Die "Café Sonntag"-Glosse von Georg Biron

Das Beste aus zwei Welten!

Mein Publikum glaubt, dass mir das Schreiben Spaß macht: "Dem Biron geht's gut. Der tippt seine erfundenen Geschichten und kriegt dafür auch noch Geld. Was für ein Leben!" ...

Aber: Das Gegenteil ist wahr. Es ist ein Albtraum: die unbezahlten Rechnungen, die gnadenlosen Wünsche meines Sohnes, der Schuhfetischismus meiner Frau. Ich weiß nicht, wie andere Schriftsteller das machen.

Ich muss es jetzt endlich einmal klarstellen ... hier und jetzt ... Die Honorare in diesem Business sind dermaßen in den Keller gefallen, dass ich vom Schreiben alleine schon lange nicht mehr leben kann und mich mit Nebenjobs über die Runden retten muss. Eine Zeit lang habe ich es mit dem Erfinden von Witzen versucht, die ich an eine deutsche Witze-Agentur verkauft habe, aber ich glaube, ein echter Wiener wie ich kann keine Witze für eine deutsche Witze-Agentur erfinden.

Immer wieder fragen mich die Leute, wann ich meine Bücher schreibe. Ob ich mich dafür in ein Kloster zurück ziehe oder in eine Hotelbar? Ob mir buddhistische Meditationen dabei helfen oder der Genuss polnischen Landweins? Das mit dem Schreiben ist nicht so leicht zu erklären, denn ich schreibe seit Jahren "on the road". Ich setze mich aufs Motorrad und fahre los. Und nach spätestens 20 oder 25 Schräglagen pumpt mir das Herz Wort für Wort, Satz für Satz, Seite für Seite, Kapitel für Kapitel aus dem Wirrwarr meiner Seele ins Bewusstsein.

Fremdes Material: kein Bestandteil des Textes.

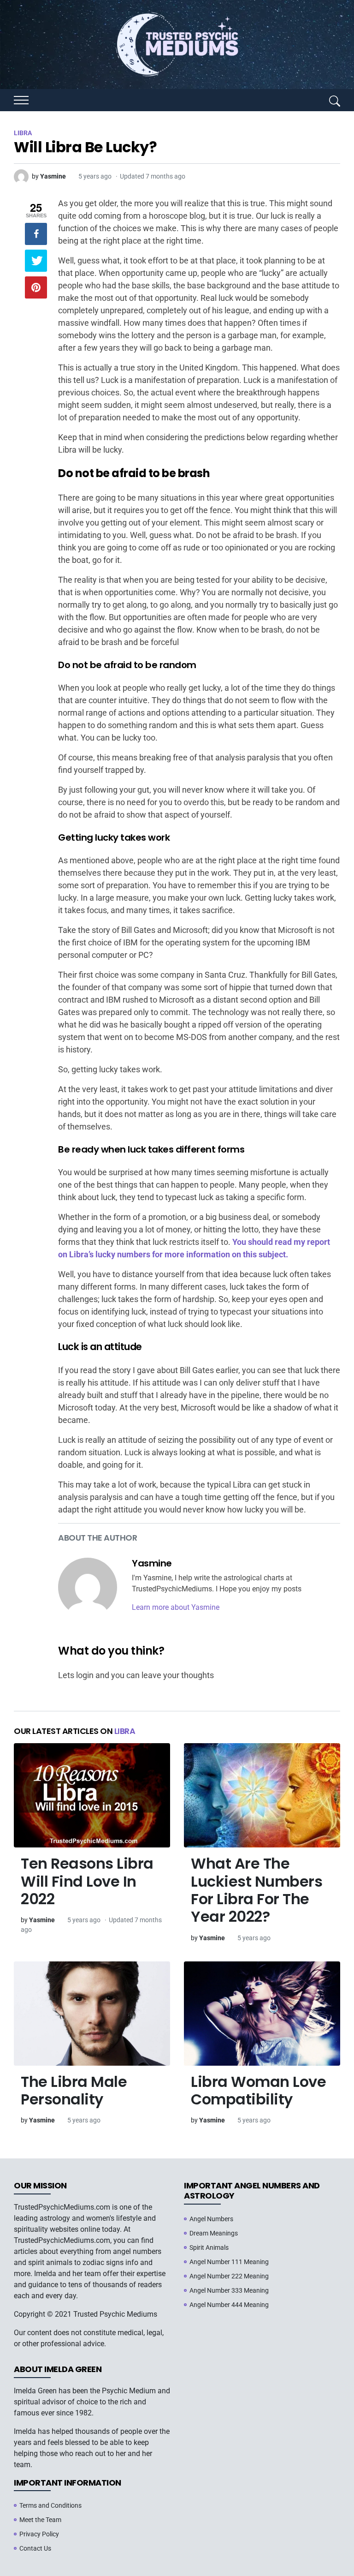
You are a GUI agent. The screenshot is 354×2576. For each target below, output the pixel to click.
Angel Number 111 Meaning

Motorrad fahren ist fast so gut wie Meditieren. Da wird die Fahr-Maschin' zur Schreib-Maschin', und ich muss mich ... nach so einer Reise durch die innere Buchstabensuppe ... zu Hause nur noch hinsetzen und die erfahrene Textstrecke in ein jungfräuliches Word-Dokument tippen. Die besten Formulierungen meines Lebens ... so könnte man sagen ... hat mir der Fahrtwind geschenkt.

Die in Ungarn geborene und jetzt in Berlin lebende Schriftstellerin Terezia Mora scheint mir ganz anders an ihre Texte heranzugehen. Sie hat 1999 den Ingeborg-Bachmann-Preis erhalten und vor kurzem für ihren Roman "Das Ungeheuer" den Deutschen Buchpreis bekommen ... und ich habe den Verdacht, dass sie eine Dichterin ist, die in der Sprache lebt ... genauer gesagt: in zwei Sprachen ... Ungarisch und Deutsch ... sie übersetzt die Bücher anderer ungarischer Autoren ... und sie schreibt eigene Bücher in einer Sprache, die für sie am Anfang fremd war ... an die sie sich erst herantasten musste.

In einem Interview hat sie einmal gesagt: "Ich mache kein Yoga und keinen Triathlon ... sondern übersetze, um fit zu bleiben für das Schreiben." Das ist eine Haltung, die mir gefällt. Und es gibt noch etwas, das diese faszinierende Dichterin mit mir verbindet, denn auch ich habe mir mit zwölf Jahren die Schreibmaschine meiner Mutter "unter den Nagel gerissen" und habe erfundene Briefe an mich selbst geschrieben. Und auch für mich war das ernsthafte Arbeit, denn wenn man mit der Maschine schreibt, dann ist das Resultat irgendwie wichtiger als hingeworfene handschriftliche Notizen.

Und es macht ... ja ... "Es macht richtig großen Spaß ... " sagt Terezia Mora. Das Schreiben ...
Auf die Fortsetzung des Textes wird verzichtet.